I have always been vaguely aware of these expulsions…  these shoving of one group people out and the putting in of another.  When I had part time library job at Beloit College I remember always checking in a journal published in West Germany about the culture of the Germans who had been expel from Bohemia in what is Czechoslovakia.  So one was ready in some way for complexity when it came to Kafka…a Czech writer who wrote in German or a Jewish writer who wrote in German… of course one sympathized with “poor Czechoslovakia” first victims of the Nazis and the  Communists… but what about those Germans who had once lived in Bohemia.. was the same as Sudetenland?... so now UPROOTED…why was Poland given a slice of Germany… but that brings up the uncomfortable fact of which other country invaded Poland in 1939?  And why did that country get a chunk of Poland after World War Two…

So, UPROOTED is the perfect European history book to be reading, right now, because everyone thinks that all the old questions in Europe were all settled not a long time ago and of course I am not suggesting that something awful is about to descend upon Europe… but the past as Quignard well shows…shadows…

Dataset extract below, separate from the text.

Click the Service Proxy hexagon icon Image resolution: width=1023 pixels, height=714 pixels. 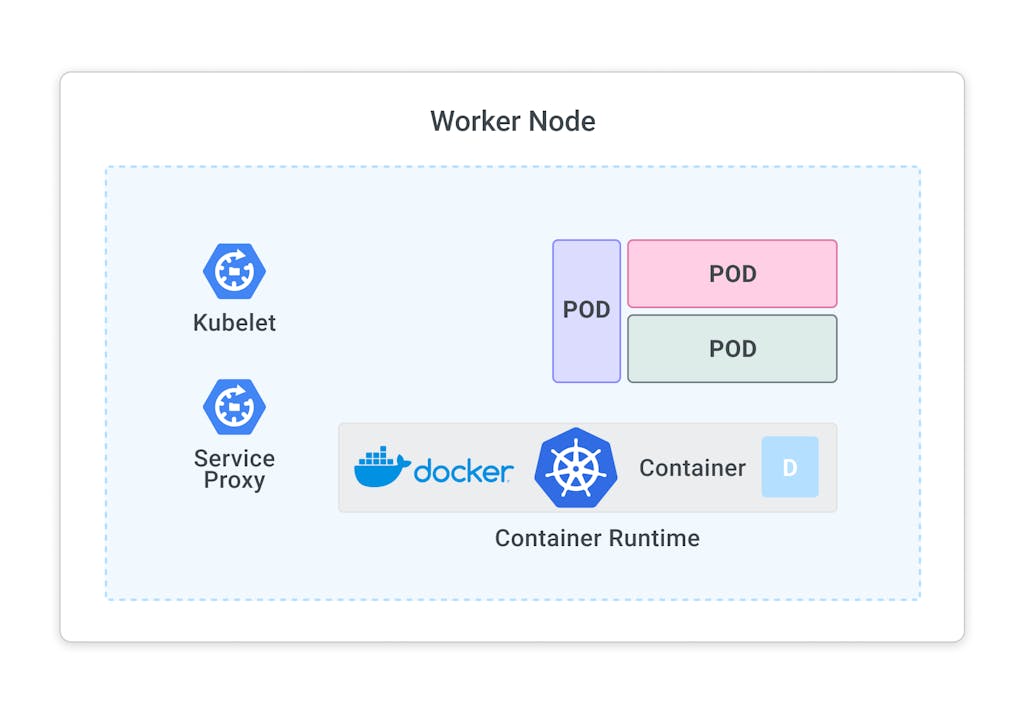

10--- That explaining.  BY WORD OF MOUTH Poems from the Spanish by William Carlos Williams.  Long ago Julio Marzan pointed to that middle of name.  This was back in 1970 or 71 at Columbia when I knew Julio as we sat in classes in the School of the Arts  Columbia.  He like I enjoyed the accident created by Frank MacShane in those days when writers like Borges, Parra, even Neruda were not infrequent visitors to Columbia…  even then I loathed Neruda, that good Stalin Prize winner and sought out Parra who I remember telling me in THE ONLY CHILD on 79th Street: that to write “I” is not to speak for Nicanor or Thomas as the case may be…so that is why BY WORD OF MOUTH….  I have always been astonished that PATERSON is not a required book for all residents of New Jersey…  in the back of my mind GOING TO PATCHOGUE tries to do what WCW did for Paterson… replaced the so-called real place with a book.

11--- CALLING MR. KING  by Ronald De Feo.  I first found his name in the REVIEW  the journal of Center of Inter-American Relations…  there was a real time when Americans cared about books from South America but that was replaced with rise of ethnic literature in the US  and publishers didn’t have to pay translators… that 99% or more of the Hispanic ethnic US writing was and is junk is not a problem as it serves a purpose--- to provide lousy role modes for  Hispanic surnamed students…  at the moment De Feo’s novel  seems more conventional than might have expected but it is from the Other Press , one of the most consistently disappointing publishers…their books seem interesting--- in particular the translations--- but inevitably the books are committed to a debilitating realism…

12---LUMINOUS AIRPLANES by Paul La Farge… who I sadly see is teaching at Bard College, never a good sign, has made the move to publish a novel that is then continued on-line.  This will be hailed as innovative though the Hungarian novelist Krasznahorkai had been there with his WAR & WAR back in 2006…I will be trying to read his novel… there seems a modesty to his ambition and at least he does not pretend to being socially useful as the dire Russell Banks would claim.

13---Today, as on other days, going to and from places of my employment I have been reading ISLE OF THE DEAD BY Gerhard Meier  that Dalkey Archive will publish in November.  114 pages long.  Two elderly men walk about a Swiss town on November 11, 1977.  Does a novel need more than that?  For instance, Baur is saying to his friend Bindschadler, “At that time the wind still blew through the two elms in the cemetery.  And here was where my father was moldering.  In the meantime he has been cleared off, that is, the gravestone had be leveled.  The grave of Lina, Philipp’s first wife, is also gone…
The epitaph for the book is from Flaubert, “What seems to me beautiful and what I would like to do is a book about nothing.”